§ Instrução dada A:
Responda às perguntas abaixo com base no trecho sobre os projetos da IIRSA:
(i) Que cargo Magnólia Said ocupa?
(ii) Desde que ano a Rodovia Interoceânica está sendo construída?
(iii) Segundo o trecho, que efeitos as hidrovias e as represas causam?

§ Trecho do documento:
Os críticos chamam a atenção, logo de saída, para o flagrante descaso com
relação aos efeitos nefastos sobre as comunidades ribeirinhas, os indígenas
e os camponeses das regiões onde se situam as obras. “Os modelos de integração
até agora propostos desconsideram as identidades das populações locais, suas
culturas e seus territórios”, assinala Magnólia Said, presidente do Centro
de Pesquisa e Assessoria (Esplar), de Fortaleza. Em vez de serem consultados,
prossegue ela, os moradores são compelidos a “integrar-se a uma ordem de
desenvolvimento na qual os únicos interesses que irão continuar valendo são
os interesses do mercado”.

A maior parte dos projetos da IIRSA se situa em regiões de rica biodiversidade,
ecossistemas frágeis e populações altamente vulneráveis a alterações ambientais.
Por mais que as obras se anunciem como “sustentáveis”, o impacto ambiental
é inegável e, em alguns casos, devastador. As hidrovias e as represas alteram
o regime de águas dos rios, afetando a pesca e ameaçando de extinção um grande
número de espécies aquáticas. As estradas provocam, inevitavelmente, o desmatamento
de áreas que vão muito além de suas margens, sem falar em efeitos colaterais
como a imigração descontrolada e a poluição. É sintomático, nesse quadro,
que a Rodovia Interoceânica tenha sido aprovada, financiada e esteja sendo
construída, desde 2006, sem a realização de estudo prévio de impacto ambiental.

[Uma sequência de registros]
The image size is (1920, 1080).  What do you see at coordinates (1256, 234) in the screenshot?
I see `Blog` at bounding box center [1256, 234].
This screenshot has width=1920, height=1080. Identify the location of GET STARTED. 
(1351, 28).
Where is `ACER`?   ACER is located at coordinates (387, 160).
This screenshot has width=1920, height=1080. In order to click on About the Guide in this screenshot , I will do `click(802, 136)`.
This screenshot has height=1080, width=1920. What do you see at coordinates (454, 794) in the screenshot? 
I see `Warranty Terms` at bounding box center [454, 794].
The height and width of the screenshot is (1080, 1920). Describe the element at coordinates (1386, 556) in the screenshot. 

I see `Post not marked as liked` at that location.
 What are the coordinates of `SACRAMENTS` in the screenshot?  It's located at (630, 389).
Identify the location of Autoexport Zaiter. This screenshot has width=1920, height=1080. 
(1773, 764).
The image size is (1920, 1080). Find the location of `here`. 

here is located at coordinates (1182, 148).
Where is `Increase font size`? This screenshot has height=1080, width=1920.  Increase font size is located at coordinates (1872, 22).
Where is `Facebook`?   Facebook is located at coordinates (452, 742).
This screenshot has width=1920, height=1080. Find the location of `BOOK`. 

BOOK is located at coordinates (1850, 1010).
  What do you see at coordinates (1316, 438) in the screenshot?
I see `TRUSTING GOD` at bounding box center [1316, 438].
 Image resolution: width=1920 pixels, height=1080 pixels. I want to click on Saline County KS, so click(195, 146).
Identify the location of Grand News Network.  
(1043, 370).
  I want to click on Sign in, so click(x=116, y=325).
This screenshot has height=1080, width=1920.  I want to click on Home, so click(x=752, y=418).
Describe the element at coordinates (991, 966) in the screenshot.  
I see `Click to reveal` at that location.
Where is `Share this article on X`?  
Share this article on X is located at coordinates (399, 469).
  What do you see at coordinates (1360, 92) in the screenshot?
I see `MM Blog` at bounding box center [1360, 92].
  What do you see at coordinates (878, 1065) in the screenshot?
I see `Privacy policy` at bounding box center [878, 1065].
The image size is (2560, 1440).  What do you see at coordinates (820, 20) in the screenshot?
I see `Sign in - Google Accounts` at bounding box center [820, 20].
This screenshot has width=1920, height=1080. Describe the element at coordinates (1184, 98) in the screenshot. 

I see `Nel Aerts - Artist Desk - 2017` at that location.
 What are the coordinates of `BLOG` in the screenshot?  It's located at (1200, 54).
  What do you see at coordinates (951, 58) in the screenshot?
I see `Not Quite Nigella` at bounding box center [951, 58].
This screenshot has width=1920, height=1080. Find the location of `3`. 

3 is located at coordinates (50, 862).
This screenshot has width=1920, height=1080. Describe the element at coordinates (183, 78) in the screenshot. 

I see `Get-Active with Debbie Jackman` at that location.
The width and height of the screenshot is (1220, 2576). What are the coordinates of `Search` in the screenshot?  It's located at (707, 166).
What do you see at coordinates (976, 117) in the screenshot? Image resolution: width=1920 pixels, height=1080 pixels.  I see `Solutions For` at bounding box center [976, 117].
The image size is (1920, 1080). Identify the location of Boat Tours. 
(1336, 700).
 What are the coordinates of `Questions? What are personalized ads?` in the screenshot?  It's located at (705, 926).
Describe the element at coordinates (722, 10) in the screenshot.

§ Instrução dada B: Transforme em uma tabela Markdown as linhas dos registros da linha com "This screenshot has width=1920, height=1080. Identify" até a linha com "This screenshot has width=1920, height=1080. In", incluindo as duas. Use as colunas Nº e Conteúdo e deixe de fora as linhas em branco.

§ Resultado correto A:
(i) Ela é presidente do Centro de Pesquisa e Assessoria (Esplar), de Fortaleza.
(ii) Desde 2006.
(iii) Alteram o regime de águas dos rios, afetando a pesca e ameaçando de extinção um grande número de espécies aquáticas.

§ Resultado correto B:
| Nº | Conteúdo |
|---|---|
| 1 | This screenshot has width=1920, height=1080. Identify the location of GET STARTED.  |
| 2 | (1351, 28). |
| 3 | Where is `ACER`?   ACER is located at coordinates (387, 160). |
| 4 | This screenshot has width=1920, height=1080. In order to click on About the Guide in this screenshot , I will do `click(802, 136)`. |